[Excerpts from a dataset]

------------------------------------------------------------

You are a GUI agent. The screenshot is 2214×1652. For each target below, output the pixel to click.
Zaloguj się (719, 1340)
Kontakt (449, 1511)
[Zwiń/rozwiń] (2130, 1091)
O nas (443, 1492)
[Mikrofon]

------------------------------------------------------------

# [About this exercise]
Set the records down again in full, exactly as they read.

# [Response to this task]
You are a GUI agent. The screenshot is 2214×1652. For each target below, output the pixel to click.
Zaloguj się (719, 1340)
Kontakt (449, 1511)
[Zwiń/rozwiń] (2130, 1091)
O nas (443, 1492)
[Mikrofon]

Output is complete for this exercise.